Return, in their exact form, the lines that lie between the start of the data below and the line containing "Click the Wert input field", with both ends included.
EXTRACTED DATA below:
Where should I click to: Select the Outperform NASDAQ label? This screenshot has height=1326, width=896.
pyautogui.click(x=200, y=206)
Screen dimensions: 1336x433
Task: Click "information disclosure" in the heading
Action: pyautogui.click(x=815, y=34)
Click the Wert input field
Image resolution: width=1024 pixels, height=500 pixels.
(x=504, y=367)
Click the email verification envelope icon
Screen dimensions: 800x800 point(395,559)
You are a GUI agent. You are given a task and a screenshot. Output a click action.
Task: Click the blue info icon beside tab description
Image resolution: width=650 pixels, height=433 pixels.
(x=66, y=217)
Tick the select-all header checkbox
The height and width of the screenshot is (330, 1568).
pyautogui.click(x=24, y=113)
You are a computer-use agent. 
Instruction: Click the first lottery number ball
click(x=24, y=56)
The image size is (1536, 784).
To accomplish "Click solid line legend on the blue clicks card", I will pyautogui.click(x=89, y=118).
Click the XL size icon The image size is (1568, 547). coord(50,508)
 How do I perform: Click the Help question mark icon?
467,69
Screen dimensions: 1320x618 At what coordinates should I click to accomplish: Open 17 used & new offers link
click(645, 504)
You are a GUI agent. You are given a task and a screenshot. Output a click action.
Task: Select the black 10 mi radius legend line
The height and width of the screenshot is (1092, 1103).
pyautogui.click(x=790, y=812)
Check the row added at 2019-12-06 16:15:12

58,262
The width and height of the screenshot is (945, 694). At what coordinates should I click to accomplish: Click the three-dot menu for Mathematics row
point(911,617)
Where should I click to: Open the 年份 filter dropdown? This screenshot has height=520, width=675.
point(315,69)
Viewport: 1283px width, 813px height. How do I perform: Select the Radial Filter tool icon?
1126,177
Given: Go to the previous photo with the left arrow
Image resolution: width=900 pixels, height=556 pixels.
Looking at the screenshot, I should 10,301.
End of EXTRACTED DATA.
__ANSWER TO THE PROBLEM__.
Where should I click to: Select the Outperform NASDAQ label? This screenshot has height=1326, width=896.
pyautogui.click(x=200, y=206)
Screen dimensions: 1336x433
Task: Click "information disclosure" in the heading
Action: pyautogui.click(x=815, y=34)
Click the Wert input field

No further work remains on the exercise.